Menopause is the final menstrual period in a woman’s life, typically occurring between the ages of 45 and 55 years, with the average age of onset at around 50 years. When a woman has had no periods for 12 consecutive months, she is considered "postmenopausal."

However, before reaching this stage, women go through perimenopause which is the onset of new menopausal symptoms (such as irregular periods, hot flushes, night sweats, or sleep disturbances) and a change in the pattern of menstrual bleeding. It can last on average 4 to 8 years. One year after the last menstrual period the woman is considered "postmenopausal".

Sally's experience is unremarkable in two ways: every woman experiences menopause, and doctors may not always recognise it or provide treatment that alleviates symptoms. Research suggests close to 80% of women experience symptoms, and for 20% of them, these symptoms are debilitating. On average, they last for four to eight years.

Despite the prevalence of these symptoms, some clinicians worldwide still have a dismissive attitude toward menopause. Some only recommend lifestyle changes like eating well and exercising more, while others prescribe anti-depressants or anti-epileptics. While these solutions may ease symptoms, they often fail to address the underlying problem. An effective option of care for menopausal symptoms exists: Hormone Replacement Therapy (HRT).

The Great Hormone Scare

In 1997, a landmark report in the Journal of American Medical Association concluded that HRT extended postmenopausal women's life expectancy by up to three years. But then, a bombshell dropped.

In 2002, the rushed release of the Women's Health Initiative (WHI) study by the US National Institutes of Health declared that combining estrogen and synthetic progesterone heightened the risks of breast cancer, heart attacks, strokes, and blood clots, overshadowing the benefits of HRT.

This finding overturned decades of medical practice. To make matters worse, a scandal about financial ties to pharmaceutical companies emerged, tarnishing HRT's image from a wonder-drug to a profit-driven peril.

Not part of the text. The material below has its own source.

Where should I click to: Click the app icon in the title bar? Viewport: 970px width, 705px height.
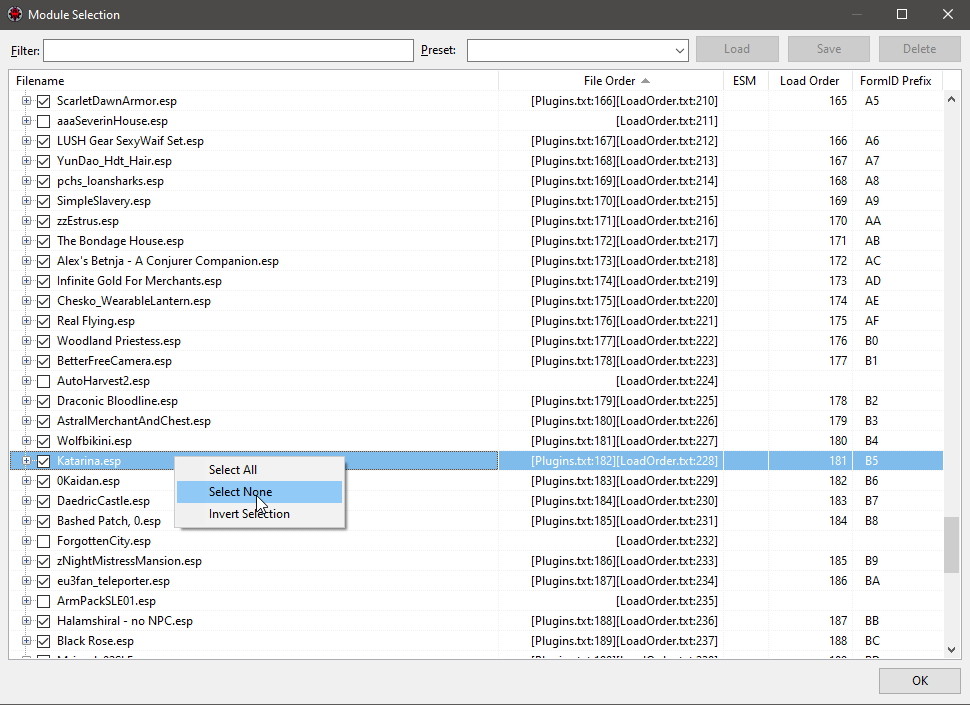click(14, 15)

But here's the thing: The WHI study's initial conclusions were flawed. It’s recruitment included older, less healthy participants who didn't accurately represent menopausal women. The exclusion of women with menopausal symptoms skewed results, sidelining those most likely to benefit. The abrupt conclusion to the study, coupled with the way results were presented, failed to contextualise the risks associated with HRT, minimising its benefits.

The Benefits of HRT

The benefits of HRT are clear. In the short term, it offers relief from the persistent symptoms of menopause. Over time, it reduces the risk of osteoporosis, which rises after menopause, and therefore the risk of bone fractures. Most significantly, studies suggest that HRT can help to prevent cardiovascular disease – a major cause of women's mortality.

Of course, hormonal therapies are not appropriate for all menopausal women. For some, their symptoms aren't impactful enough for it to be worthwhile. Others may have liver disease, a history of blood clots, or breast cancer, making it not worth the risk.

Sally's Journey to Relief

Sally's symptoms worsened over the year. Her online research and a curious Instagram algorithm convinced her that she was transitioning into menopause. Determined to find answers, she decided to get her blood tested. The results confirmed her suspicions - her hormones were imbalanced.

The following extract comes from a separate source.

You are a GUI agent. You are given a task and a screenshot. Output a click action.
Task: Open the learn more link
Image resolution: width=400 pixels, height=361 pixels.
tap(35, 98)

With the diagnosis in hand, Sally's doctor prescribed her personalised hormone therapy, consisting of estrogen and progesterone. Within a few weeks, her hot flushes had significantly reduced, she was sleeping like a baby, and her mood was cheery again. She couldn't believe she had endured her symptoms for so long. She felt "superhuman."

But her happy ending is less common than it should be. And that's why Women's Health Road is creating a new standard in women's health.

A Conversation Worth Having

Of course, this article isn't advocating for menopausal hormone therapy for all women because every woman's health conditions, risk analysis, and profile are different. Rather, this article sheds light on the fact that women should have the right to feel that there is time and space for a conversation about how to manage their symptoms and improve their quality of life. They should be able to access evidence-based information about available menopause management options.

By sharing Sally's story and debunking myths surrounding HRT, we hope to empower women to make informed decisions about their health. It's time to break the silence, start conversations, and ensure that every woman's journey through menopause is as smooth and comfortable as possible.